Despite their stylistic differences, what united Ben Shahn and the Abstract Expressionists was a belief that their art and the war aims of US imperialism were both in defense of "civilization" against what Trotsky called the Vandals. The United Nations symbolized the hopes of the WWII generation. Not only would Hitlerite barbarism be staved off, agencies like UNESCO would help to create the infrastructure for new artistic initiatives.

Now that we are fifty years past the defeat of Hitler and on the eve of a new millenium, it is time for a detached and cool reassessment of the "civilizing" possibilities of US imperialism. This week the NY Times revealed that over 200,000 Mayan villagers in Guatemala were slaughtered during the 1980s with the assistance of the CIA. Guatemala has only 12 million souls. Imagine a bloodbath in the United States that would have left one out of sixty people dead. When Ward Churchill spoke at the Brecht Forum a few months ago, he said that from an Indian's standpoint, the present government of the United States appears as if the Nazis would had they been victors in WWII.

Isn't it about time that we began to view the capitalist system in the United States with the kind of fundamental hatred and determination to get rid of it that united artists and intellectuals of the 1930s against fascism?

Furthermore, it is in the arena of culture that this latest version of Vandalism seems most vulnerable. The illusions that the Abstract Expressionists had in the civilizing beneficence of American society seem quaint nowadays. The signs are all around us of a culture whose ruling class has lost all ability to either support or inspire high or popular art. Some examples drawn at random:

--The NY Times runs article after article about the crisis in classical music, while its FM station plays nothing but short dribs and drabs of the most banal war-horses, with ads for Volvos and vacations in the Bahamas taking up at least ten percent of every hour of air-time.

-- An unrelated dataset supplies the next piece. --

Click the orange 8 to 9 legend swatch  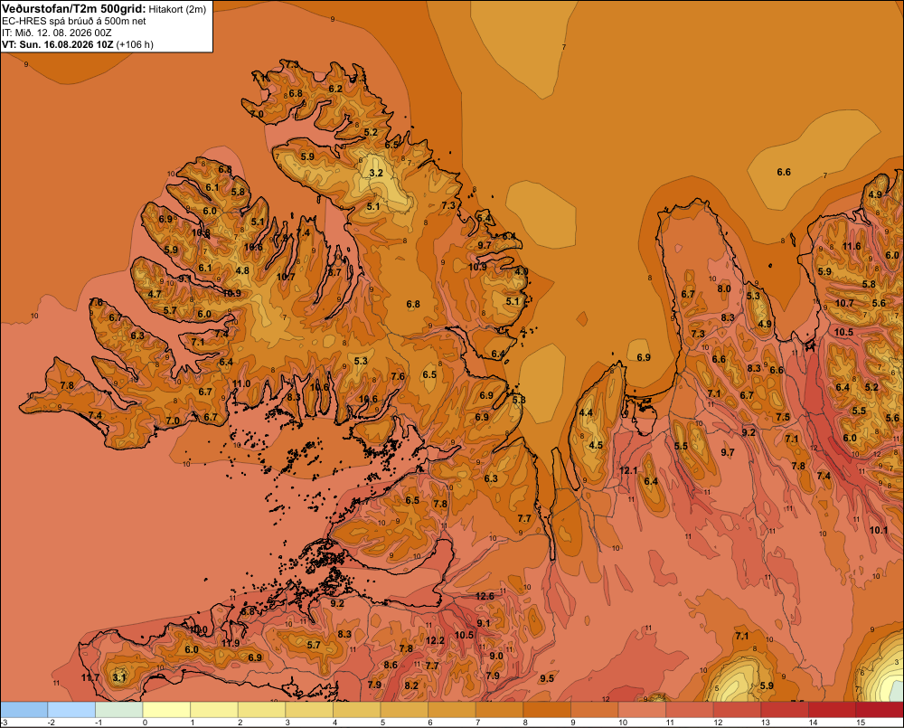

--The Whitney Museum's biennials of current art have become the laughing stock of the critical community and for good reasons. As clients of the ruling class who fund them, these artists lack inspiration and technique, thusly mirroring the barbarism of their benefactors. Their half-hearted attempts at radical criticism embody the postmodernist sensibility and naturally defy any attempt by ordinary people to identify with their messages buried in irony and kitsch.

--Hollywood is at the end of its tether. The golden age of cinema is finished, as the post-WWII generation has either died or retired. Films today are the product of the accountant's spreadsheet and are based entirely on demographics. Screenwriters are drawn from the world of television and demonstrate all of the vapidity of the medium.

The decline of culture is tied up with the decline of capitalist civilization. Attempts to reform art are doomed to futility, just as attempts to make the media more accountable are doomed. There are structural impediments that are insurmountable.

A radical critique of bourgeois society can not be limited to problems of unemployment and war, as serious as these matters are. The loss of beauty and spirituality (yes, I chose that word specifically) are also oppressive. If the ecological crisis can cause the disappearance of blue-fin tunas or the orangutan, two of the most sublime animals in the world, we must take up arms against that crisis. A world devoid of all species except homo sapiens, his household pets, crows, and rats hardly seems worth living in.

By the same token, the inability of this culture to foster the environment necessary for what Trotsky called the "artistic personality" condemns it. What Trotsky did not spell out is that the "artistic personality" includes each and every one of us. To enjoy art as well as to create it requires a total transformation of the way society is organized.